Justification du maître

Il serait impensable de nier ces déformations, même si elles ne frappent pas toujours d'emblée. En effet le simple coup d'œil d'un regard inexpérimenté ne suffit pas à les débusquer. C'est que ces courbes monstrueuses s'harmonisent parfaitement avec la composition des œuvres qui les recèlent. Il ne s'agit pas chez Ingres d'un manque de maîtrise du dessin, domaine dans lequel il excelle depuis ses débuts. Ses déformations sont volontaires, Ingres s'attachant bien plus à l'harmonie des lignes d'une œuvre qu'à la vérité anatomique.
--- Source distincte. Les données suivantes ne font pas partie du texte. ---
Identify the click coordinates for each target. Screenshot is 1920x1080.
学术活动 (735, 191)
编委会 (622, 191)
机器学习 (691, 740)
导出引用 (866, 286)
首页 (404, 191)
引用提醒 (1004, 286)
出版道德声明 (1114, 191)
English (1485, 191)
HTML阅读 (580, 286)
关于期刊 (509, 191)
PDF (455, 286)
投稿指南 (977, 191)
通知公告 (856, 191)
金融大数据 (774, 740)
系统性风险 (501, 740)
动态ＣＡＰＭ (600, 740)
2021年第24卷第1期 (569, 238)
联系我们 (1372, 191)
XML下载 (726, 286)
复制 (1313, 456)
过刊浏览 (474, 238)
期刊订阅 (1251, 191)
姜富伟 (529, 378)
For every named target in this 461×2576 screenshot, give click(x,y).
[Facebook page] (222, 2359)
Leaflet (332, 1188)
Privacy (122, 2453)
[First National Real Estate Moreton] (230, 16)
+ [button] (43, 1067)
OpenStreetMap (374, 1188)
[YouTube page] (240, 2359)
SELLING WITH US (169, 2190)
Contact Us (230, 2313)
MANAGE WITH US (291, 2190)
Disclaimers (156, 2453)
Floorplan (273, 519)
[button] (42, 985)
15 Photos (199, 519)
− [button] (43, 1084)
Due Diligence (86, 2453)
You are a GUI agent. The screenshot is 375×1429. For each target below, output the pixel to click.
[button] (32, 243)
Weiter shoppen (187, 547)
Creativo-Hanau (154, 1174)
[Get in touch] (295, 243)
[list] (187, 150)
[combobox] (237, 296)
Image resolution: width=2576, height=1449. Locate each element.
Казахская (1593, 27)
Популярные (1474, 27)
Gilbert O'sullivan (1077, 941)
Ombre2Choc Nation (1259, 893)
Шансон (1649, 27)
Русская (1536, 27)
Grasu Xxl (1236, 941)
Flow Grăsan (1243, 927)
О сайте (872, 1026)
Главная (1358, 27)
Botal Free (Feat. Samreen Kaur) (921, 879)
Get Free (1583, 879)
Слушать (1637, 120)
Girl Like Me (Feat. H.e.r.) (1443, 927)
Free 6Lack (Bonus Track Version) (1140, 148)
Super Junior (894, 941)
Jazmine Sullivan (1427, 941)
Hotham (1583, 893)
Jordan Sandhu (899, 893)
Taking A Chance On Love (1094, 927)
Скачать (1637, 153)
Son dessin est d'une profonde originalité, et diffère beaucoup des maîtres dont il s'inspire : Raphaël n'eût jamais pris de telle liberté avec le corps humain. Ingres, lui, stylise beaucoup sa représentation, évidant la forme extérieure de ses lignes intérieures pour lui donner plus de force. "Les belles formes, dit-il, sont celles qui ont de la fermeté et de la plénitude, et où les détails ne compromettent pas l'aspect des grandes masses". Ou encore : "il faut modeler rond et sans détails intérieurs apparents". Cet amour des contours lisses et continus amène Ingres à beaucoup utiliser le calque, qui lui permet d'éliminer progressivement les traits qui le gênent. Sous le crayon, la forme évidée finit par s'étirer, parfois démesurément. Là encore, Ingres justifie sa méthode : "Pour exprimer le caractère, une certaine exagération est permise, nécessaire même quelquefois, mais surtout là où il s'agit de dégager et de faire saillir un élément du beau." Effectivement ces déformations ne constituent pas réellement une agression envers le corps humain. Elles mettent en valeur des aspects de celui-ci, tout particulièrement des beautés du corps féminin.